Not only do I suffer from IBS C brought on by SIBO, and hypothyroidism - my hormones are an utter disaster. I discovered two years ago that I have a blood disorder that predisposes me to blood clots, which means that I cannot take birth control pills (unless under the guidance of my hematologist, I give myself a blood thinner injection everyday, I have to do this if I am ever pregnant as well). So I can't simply get on the pill very easily (unless I want to do the blood thinner - which I did for one month, but didn't continue because I hate the injections) and let it sort everything out. Since the age of 14 I have suffered extremely painful periods, and hormone imbalances. I would go to the doc, and they would prescribe birth control pills, I would take them for a few months, and everything would be great for five to ten years. I didn't know that I had a blood disorder then, and so I was very lucky that nothing disastrous happened. Well the hormones have done it again, and I am struggling now. I can use progesterone cream, and I have been to try and control the symptoms. I get PMS at weird times, my period comes early. My ovaries appear to be polycystic, although my labs aren't showing this. My doctor thinks that I have endometriosis, and we are working on this with progesterone cream, and maybe a progesterone only pill. If this doesn't work then I will need to undergo laparoscopy.

I get these odd sensations at certain times during my cycle that started when this last bout of hormonal imbalance flared up. I wouldn't even call it a pain, because it doesn't hurt but it is a sensation. It is a very slight pain, not something that I would need to take asprin for or something. It feels like it is right next to my cervix. I asked my doc to have a look at my cervix, and she told me that there is nothing there and it looks fine. Pap smears are always normal. I have had an ultrasound of my ovaries and uterus and they appear normal except the polycystic ovaries. It is in a weird place, like in the area next to my cerix (but outside of the vagina, if that makes sense - in my pelvic cavity). This has me freaked out. Can endometriosis grow there? When you have endometriosis do you have odd sensations?

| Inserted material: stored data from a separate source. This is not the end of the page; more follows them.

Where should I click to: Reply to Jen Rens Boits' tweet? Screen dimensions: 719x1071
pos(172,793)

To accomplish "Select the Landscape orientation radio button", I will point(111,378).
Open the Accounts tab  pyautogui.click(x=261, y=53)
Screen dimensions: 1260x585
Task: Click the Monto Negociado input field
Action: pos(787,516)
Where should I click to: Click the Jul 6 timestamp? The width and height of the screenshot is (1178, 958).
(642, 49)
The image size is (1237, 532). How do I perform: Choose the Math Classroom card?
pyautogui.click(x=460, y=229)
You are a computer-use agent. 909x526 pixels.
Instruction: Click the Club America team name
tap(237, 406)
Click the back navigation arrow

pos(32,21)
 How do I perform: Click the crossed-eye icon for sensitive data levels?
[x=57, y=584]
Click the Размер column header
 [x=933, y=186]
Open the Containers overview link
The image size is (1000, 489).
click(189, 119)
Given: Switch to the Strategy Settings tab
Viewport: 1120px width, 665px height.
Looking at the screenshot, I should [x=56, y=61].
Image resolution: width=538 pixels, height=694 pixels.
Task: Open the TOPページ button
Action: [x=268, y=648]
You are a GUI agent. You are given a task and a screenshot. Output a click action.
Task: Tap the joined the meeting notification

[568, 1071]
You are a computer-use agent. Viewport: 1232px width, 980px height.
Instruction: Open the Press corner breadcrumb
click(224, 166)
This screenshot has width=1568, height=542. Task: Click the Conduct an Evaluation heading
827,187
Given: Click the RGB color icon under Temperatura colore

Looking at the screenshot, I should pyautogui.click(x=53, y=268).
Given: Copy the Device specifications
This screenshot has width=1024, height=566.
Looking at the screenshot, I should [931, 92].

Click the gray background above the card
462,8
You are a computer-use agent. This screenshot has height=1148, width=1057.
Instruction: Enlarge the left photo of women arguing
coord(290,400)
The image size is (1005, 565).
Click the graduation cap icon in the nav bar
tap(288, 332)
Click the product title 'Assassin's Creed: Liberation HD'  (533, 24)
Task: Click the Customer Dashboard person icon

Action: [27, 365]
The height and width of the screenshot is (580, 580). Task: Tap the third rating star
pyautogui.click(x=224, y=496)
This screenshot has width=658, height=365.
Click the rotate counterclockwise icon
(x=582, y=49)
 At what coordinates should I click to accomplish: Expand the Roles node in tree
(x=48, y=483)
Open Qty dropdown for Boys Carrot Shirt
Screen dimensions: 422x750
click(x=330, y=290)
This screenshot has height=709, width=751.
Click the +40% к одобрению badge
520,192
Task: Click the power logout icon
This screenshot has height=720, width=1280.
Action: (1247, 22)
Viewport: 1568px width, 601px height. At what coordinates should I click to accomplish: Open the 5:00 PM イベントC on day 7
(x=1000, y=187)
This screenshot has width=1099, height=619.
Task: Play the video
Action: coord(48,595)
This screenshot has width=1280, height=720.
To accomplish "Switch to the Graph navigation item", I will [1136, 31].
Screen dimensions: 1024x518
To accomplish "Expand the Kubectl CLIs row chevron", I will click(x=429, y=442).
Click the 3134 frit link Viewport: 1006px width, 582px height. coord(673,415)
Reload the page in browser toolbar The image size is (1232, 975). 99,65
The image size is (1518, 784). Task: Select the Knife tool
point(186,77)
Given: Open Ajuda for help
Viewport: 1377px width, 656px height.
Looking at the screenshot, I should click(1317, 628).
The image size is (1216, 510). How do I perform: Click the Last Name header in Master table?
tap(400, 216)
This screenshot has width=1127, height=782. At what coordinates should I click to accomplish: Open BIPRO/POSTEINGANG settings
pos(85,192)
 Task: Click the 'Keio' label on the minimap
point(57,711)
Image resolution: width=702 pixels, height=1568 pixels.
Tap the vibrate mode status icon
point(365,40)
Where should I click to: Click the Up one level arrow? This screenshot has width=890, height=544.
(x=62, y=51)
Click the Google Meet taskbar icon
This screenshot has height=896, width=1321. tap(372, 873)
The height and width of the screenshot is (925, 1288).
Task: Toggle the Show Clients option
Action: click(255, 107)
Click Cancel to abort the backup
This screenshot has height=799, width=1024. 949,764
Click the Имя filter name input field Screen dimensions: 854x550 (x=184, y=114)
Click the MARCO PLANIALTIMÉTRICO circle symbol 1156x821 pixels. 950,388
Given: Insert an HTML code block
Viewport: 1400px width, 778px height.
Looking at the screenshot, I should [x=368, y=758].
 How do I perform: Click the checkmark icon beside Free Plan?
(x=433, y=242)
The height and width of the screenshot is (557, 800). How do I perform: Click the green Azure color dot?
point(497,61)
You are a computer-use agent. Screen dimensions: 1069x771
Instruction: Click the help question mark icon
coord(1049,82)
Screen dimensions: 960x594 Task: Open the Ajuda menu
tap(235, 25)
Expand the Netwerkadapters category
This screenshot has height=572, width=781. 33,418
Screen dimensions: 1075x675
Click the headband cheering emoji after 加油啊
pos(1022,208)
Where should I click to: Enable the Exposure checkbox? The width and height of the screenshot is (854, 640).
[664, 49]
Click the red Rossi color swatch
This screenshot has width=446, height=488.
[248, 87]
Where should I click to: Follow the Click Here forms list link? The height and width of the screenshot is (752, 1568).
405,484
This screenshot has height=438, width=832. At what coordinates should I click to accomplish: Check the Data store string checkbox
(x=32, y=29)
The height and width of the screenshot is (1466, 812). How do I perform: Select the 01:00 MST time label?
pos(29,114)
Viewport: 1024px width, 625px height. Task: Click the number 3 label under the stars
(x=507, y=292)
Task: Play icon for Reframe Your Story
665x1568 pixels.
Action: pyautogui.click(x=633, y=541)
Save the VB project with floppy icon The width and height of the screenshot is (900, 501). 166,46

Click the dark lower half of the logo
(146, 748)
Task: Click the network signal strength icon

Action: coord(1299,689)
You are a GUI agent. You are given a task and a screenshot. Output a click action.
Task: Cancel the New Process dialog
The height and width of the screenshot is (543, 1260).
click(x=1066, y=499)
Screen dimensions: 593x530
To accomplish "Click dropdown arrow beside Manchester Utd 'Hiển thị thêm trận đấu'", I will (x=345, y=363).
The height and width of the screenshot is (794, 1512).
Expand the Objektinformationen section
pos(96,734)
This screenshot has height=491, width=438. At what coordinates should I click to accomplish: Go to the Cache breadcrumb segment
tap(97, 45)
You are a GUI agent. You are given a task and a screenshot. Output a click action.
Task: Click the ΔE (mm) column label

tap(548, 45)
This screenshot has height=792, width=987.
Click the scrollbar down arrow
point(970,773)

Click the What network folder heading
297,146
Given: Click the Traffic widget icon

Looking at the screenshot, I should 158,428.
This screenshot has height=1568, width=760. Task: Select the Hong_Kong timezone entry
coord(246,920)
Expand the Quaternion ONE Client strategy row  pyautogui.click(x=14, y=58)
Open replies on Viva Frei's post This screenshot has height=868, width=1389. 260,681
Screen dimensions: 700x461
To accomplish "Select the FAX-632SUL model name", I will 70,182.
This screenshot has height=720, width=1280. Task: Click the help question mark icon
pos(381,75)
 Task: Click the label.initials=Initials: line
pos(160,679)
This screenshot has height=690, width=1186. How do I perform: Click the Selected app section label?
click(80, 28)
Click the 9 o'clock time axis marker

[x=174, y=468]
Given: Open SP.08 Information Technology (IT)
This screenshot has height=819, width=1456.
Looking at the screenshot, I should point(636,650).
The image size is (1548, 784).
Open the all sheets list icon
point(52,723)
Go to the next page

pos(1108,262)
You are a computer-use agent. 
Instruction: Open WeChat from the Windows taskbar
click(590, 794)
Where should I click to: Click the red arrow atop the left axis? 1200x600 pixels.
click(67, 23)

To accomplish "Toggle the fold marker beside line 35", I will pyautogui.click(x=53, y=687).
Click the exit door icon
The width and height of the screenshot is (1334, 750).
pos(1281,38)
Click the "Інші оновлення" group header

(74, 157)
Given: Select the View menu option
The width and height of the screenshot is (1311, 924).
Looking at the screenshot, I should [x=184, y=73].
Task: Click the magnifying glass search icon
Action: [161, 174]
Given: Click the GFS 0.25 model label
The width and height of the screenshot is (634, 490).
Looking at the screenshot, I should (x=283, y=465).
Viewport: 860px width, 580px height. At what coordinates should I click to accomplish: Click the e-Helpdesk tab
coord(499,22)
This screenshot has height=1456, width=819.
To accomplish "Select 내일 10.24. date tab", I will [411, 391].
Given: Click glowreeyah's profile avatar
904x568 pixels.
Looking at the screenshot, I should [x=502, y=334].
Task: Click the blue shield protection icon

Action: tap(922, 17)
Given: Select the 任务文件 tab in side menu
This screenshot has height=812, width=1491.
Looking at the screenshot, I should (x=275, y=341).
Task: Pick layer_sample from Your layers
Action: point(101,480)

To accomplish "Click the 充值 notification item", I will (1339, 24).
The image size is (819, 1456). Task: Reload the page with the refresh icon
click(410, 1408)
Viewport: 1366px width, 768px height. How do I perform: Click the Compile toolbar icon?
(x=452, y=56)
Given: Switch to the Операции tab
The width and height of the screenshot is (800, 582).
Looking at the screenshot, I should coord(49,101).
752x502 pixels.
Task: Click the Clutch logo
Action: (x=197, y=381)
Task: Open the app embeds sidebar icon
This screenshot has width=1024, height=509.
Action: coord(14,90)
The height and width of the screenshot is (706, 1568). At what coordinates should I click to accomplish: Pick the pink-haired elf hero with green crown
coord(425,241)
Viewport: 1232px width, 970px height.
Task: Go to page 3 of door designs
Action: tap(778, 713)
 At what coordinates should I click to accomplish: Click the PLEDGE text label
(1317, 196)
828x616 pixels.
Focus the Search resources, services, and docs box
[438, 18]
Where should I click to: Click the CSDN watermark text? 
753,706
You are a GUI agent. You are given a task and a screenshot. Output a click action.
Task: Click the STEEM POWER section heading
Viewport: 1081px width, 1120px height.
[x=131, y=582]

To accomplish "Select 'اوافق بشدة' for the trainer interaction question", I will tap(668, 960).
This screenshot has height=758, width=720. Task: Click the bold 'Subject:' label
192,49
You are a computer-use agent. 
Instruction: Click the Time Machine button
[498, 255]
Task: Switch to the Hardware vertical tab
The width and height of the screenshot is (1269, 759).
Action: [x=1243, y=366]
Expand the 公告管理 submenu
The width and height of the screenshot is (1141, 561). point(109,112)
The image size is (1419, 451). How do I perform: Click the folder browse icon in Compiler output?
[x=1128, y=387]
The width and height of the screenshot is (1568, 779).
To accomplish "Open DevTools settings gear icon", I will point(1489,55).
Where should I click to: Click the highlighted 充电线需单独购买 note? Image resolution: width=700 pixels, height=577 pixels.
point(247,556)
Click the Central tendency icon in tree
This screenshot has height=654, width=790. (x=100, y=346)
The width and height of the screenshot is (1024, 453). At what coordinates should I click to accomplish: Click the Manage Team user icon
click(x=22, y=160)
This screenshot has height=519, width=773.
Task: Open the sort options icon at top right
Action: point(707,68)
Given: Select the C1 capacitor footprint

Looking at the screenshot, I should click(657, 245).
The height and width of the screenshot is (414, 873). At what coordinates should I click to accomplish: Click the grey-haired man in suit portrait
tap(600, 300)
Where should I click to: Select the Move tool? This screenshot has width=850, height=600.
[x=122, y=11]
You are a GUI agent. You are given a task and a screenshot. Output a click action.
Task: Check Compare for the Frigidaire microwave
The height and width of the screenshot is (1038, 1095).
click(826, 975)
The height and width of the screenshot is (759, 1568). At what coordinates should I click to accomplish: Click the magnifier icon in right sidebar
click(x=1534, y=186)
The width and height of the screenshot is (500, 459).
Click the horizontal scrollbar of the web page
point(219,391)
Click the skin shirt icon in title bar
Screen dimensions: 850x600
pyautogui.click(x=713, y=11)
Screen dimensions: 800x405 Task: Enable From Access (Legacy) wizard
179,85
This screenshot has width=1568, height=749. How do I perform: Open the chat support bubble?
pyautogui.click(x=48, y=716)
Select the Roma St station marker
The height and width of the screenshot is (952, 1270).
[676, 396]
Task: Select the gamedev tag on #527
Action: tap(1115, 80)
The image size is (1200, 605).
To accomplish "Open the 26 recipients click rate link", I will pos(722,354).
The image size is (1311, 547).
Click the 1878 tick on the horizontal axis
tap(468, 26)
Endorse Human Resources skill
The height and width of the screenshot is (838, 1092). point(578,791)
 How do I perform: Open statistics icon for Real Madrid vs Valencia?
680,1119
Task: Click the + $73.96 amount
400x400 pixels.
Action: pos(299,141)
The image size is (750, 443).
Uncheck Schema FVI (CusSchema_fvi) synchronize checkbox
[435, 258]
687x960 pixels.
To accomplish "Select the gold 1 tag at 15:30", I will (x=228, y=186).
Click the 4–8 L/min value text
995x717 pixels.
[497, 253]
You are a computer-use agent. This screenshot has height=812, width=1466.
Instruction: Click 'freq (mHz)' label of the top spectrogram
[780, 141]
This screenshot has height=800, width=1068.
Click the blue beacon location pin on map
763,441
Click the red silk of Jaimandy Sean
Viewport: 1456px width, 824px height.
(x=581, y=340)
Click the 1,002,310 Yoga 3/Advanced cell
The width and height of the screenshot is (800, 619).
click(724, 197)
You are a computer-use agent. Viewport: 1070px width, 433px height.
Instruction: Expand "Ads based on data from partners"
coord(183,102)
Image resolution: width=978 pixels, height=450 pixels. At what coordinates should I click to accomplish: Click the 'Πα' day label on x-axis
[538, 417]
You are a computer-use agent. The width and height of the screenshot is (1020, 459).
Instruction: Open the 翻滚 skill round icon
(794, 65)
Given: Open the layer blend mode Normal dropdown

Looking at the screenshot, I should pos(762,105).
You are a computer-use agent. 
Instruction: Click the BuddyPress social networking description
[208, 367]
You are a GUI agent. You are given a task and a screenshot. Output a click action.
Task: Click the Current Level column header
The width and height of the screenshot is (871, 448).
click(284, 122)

Does this happen with endometriosis?


----------



## AIRPLANE (Mar 15, 2004)

Endometriosis has been known to cause symptoms in a lot of different areas. The best chance for a proper diagnosis and the best treatment (excision- not ablation!) is to consult with an endometriosis excision expert and discuss doing a laparoscopy. The average gynecologist does not have the skills and knowledge to find and treat it correctly. They believe and practice based on old, outdated myths. Hysterectomy or Lupron injections are not the answer.

I am going to PM you with some information.


----------